▶ **PROVIDED TEXT**
I thought it might be fun to try something different, and delve back into the world of satellite remote sensing (outside of Sentinel_bot, which isn’t a scientific tool). It’s been a while since I’ve tried anything like this, and my skills have definitely degraded somewhat, but I decided to fire up GrassGIS and give it a go with some publicly available data.

I set myself a simple task of trying to guess how ‘leafy’ streets are within an urban for urban environment from Landsat images. Part of the rationale was that whilst we could count trees using object detectors, this requires high resolution images. While I might do a blog on this at a later date, it was outside the scope of what I wanted to achieve here which is at a very coarse scale. I will be using a high resolution aerial image for ground truthing!

For the data, I found an urban area on USGS Earth Explorer with both high resolution orthoimagery and a reasonably cloud free image which were within 10 days of one another in acquisition. This turned out to be reasonably difficult to find, with the aerial imagery being the main limiting factor, but I found a suitable area in Cleveland, Ohio.

The aerial imagery is a 30 cm resolution having been acquired using a Williams ZI Digital Mapping Camera, and was orthorectified prior to download. For the satellite data, a Landsat 5 Thematic Mapper raster was acquired covering the area of interest, with a resolution of 30 m in the bands we are interested in.

This experiment sought to use the much researched NDVI, a simple index used for recovering an estimate of vegetation presence and health.

Initially, I loaded both datasets into QGIS to get an idea of the resolution differences


Aerial image overlain on Landsat 5 TM data (green channel)

So a decent start, looks like our data is valid in some capacity and should be an interesting mini-experiment to run! The ground truth data is resolute enough to let us know how the NDVI is doing, and will be used farther downstream.

▶ **SET PROBLEM A**
According to the post, what is the resolution of the aerial imagery?
The post and the records come from separate, unrelated sources.

▶ **PROVIDED INFORMATION**
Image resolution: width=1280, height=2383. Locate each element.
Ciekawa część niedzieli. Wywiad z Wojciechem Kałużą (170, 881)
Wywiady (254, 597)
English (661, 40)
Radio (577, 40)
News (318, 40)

▶ **SET PROBLEM B**
Please render every line of the records above as a numbered list, leaving out any blank lines.

▶ **EXERCISE RESPONSE A**
30 cm

▶ **EXERCISE RESPONSE B**
1. Image resolution: width=1280, height=2383. Locate each element.
2. Ciekawa część niedzieli. Wywiad z Wojciechem Kałużą (170, 881)
3. Wywiady (254, 597)
4. English (661, 40)
5. Radio (577, 40)
6. News (318, 40)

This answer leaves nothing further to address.